# Exercise brief:
Among the entries below, the lines from the one with "Screen dimensions: 1316x897" up to and including the one with "Given: Click the" are to be restated exactly, without pictures.

# Collected data:
= = = =
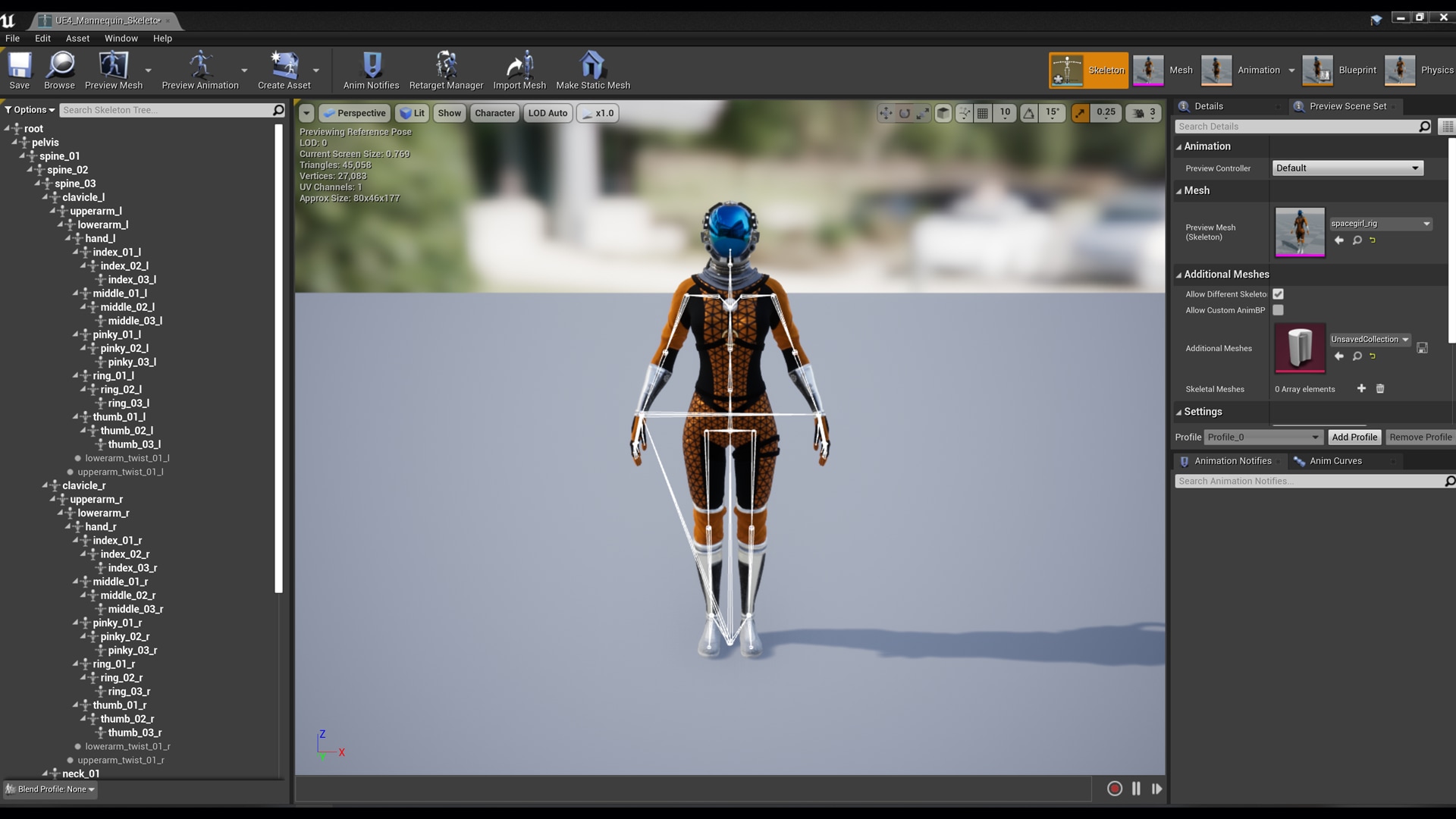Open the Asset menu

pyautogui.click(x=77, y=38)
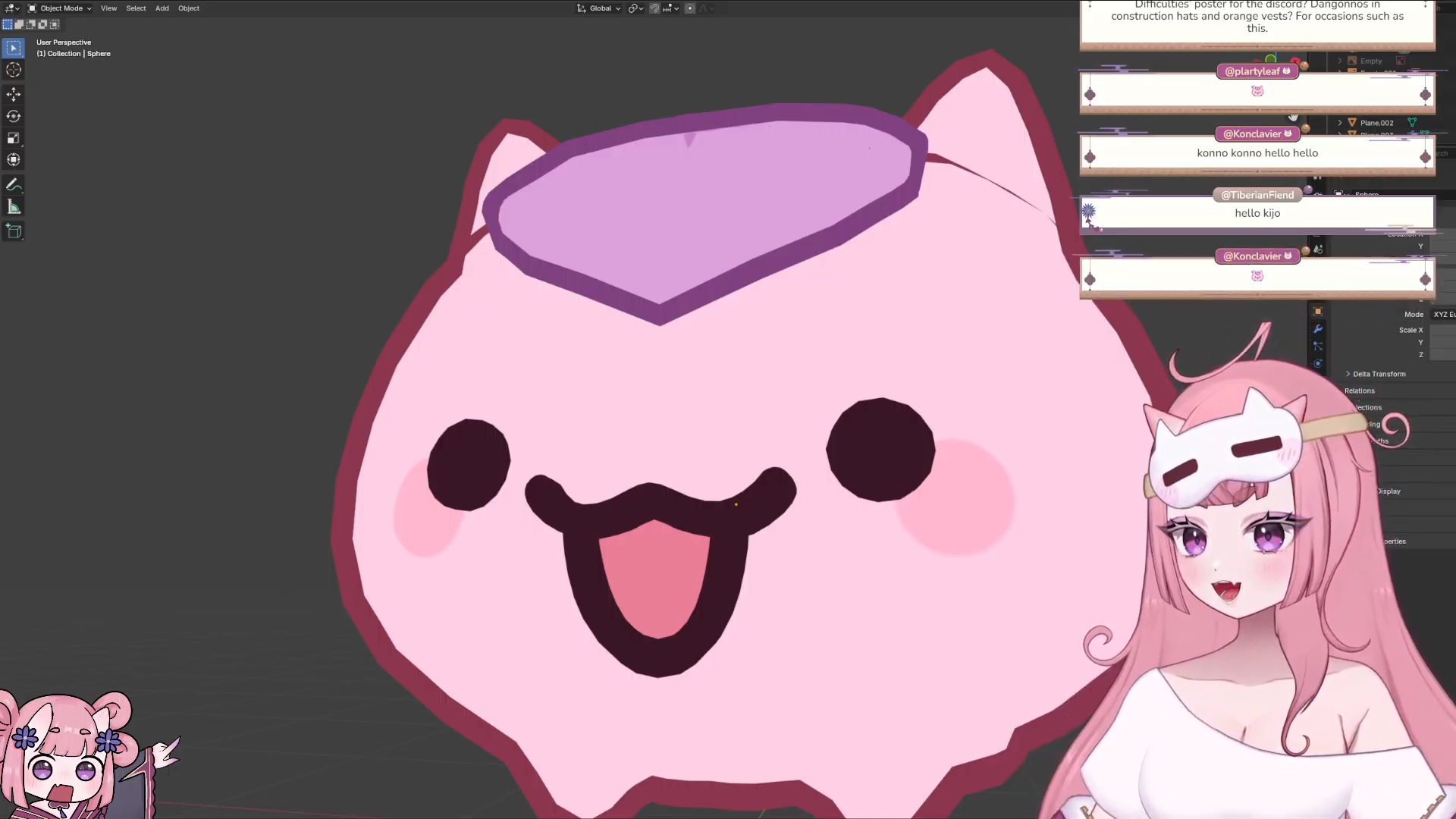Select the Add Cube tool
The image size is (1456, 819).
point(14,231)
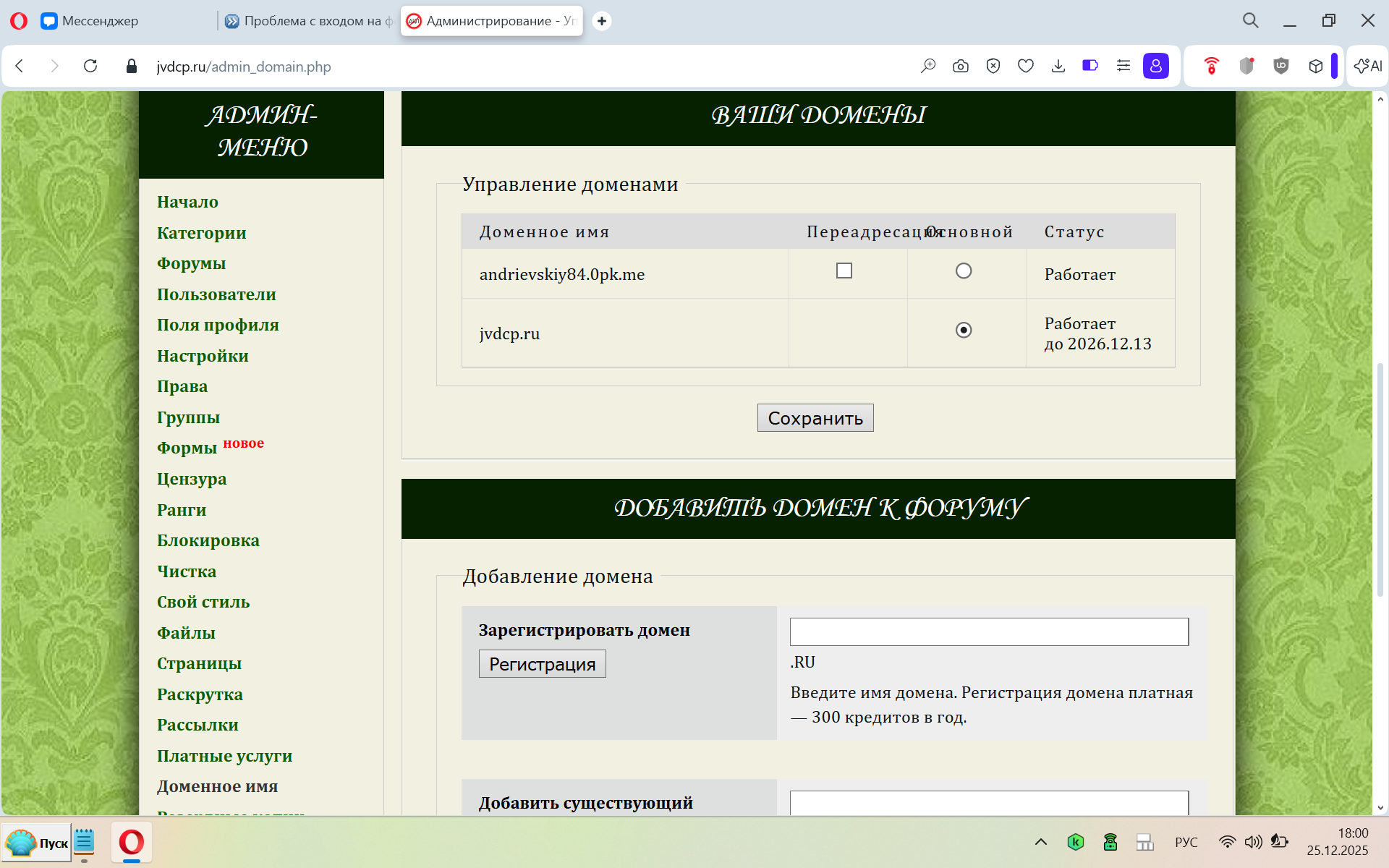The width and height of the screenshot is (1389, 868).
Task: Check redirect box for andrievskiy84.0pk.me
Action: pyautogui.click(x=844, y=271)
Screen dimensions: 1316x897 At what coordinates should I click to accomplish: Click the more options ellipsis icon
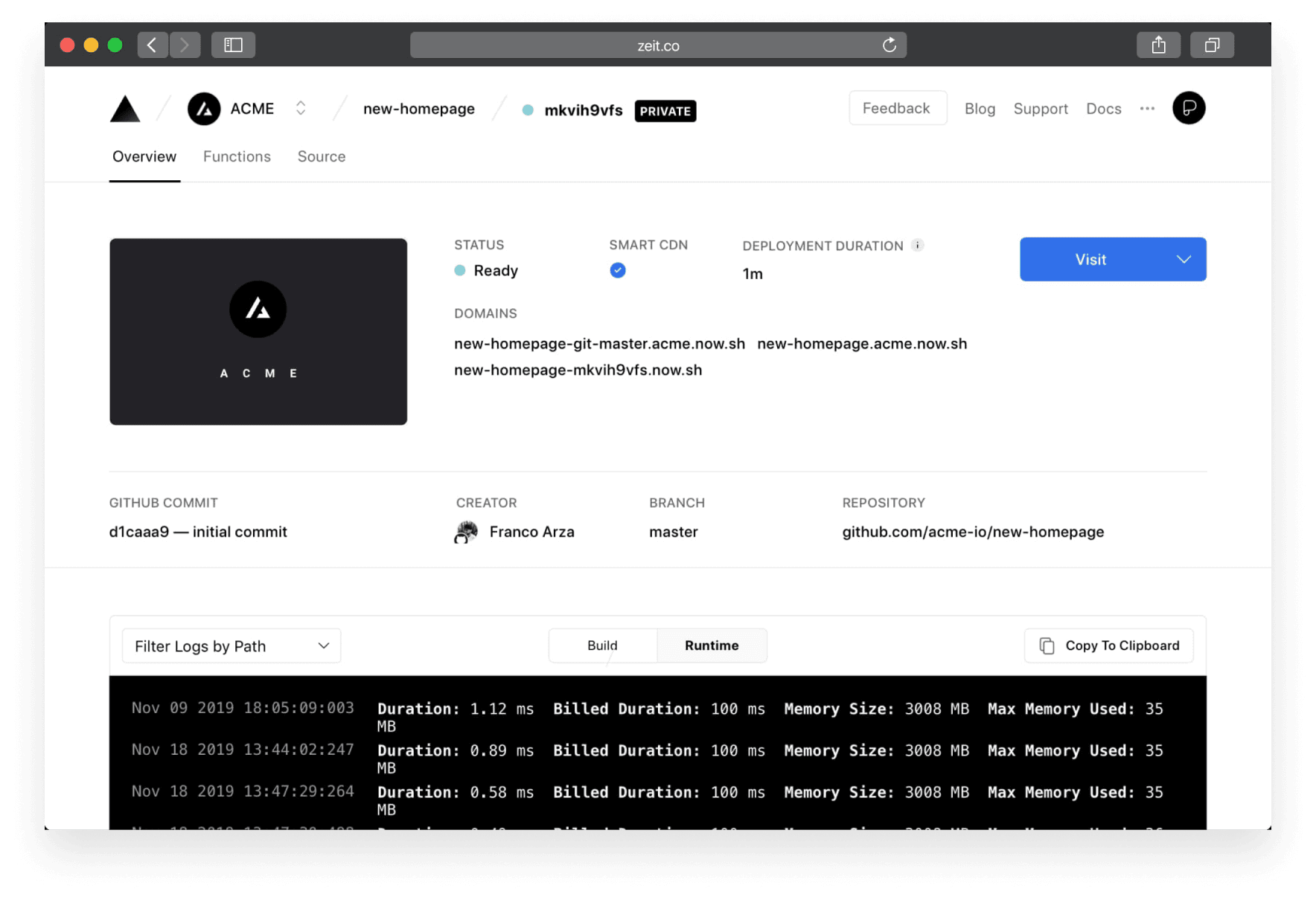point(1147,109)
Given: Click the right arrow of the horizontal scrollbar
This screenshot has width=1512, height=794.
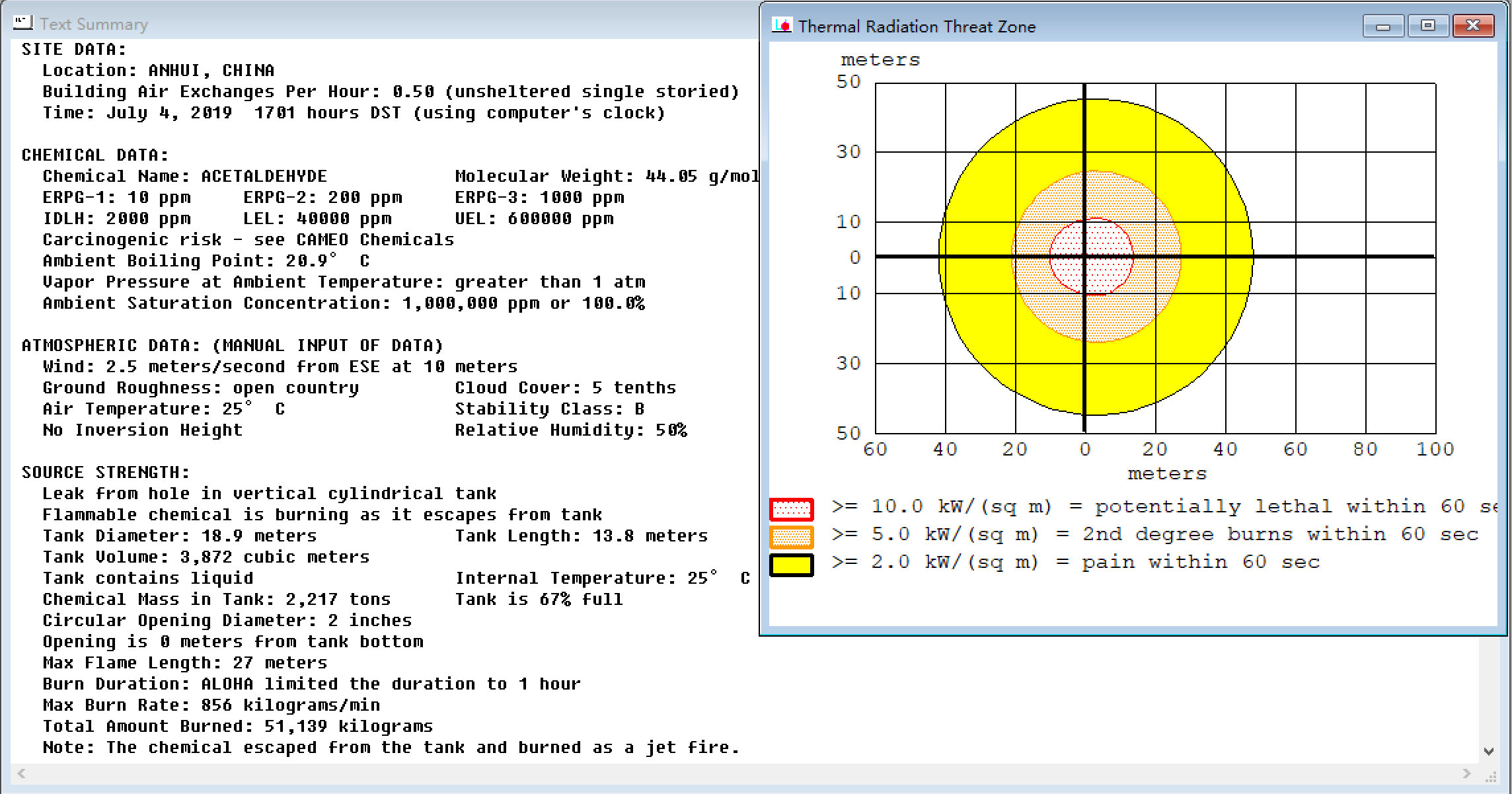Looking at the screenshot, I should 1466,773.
= = = =
# Answer space:
Screen dimensions: 1316x897 At what coordinates should I click to accomplish: Click the more options ellipsis icon
point(1147,109)
Given: Click the right arrow of the horizontal scrollbar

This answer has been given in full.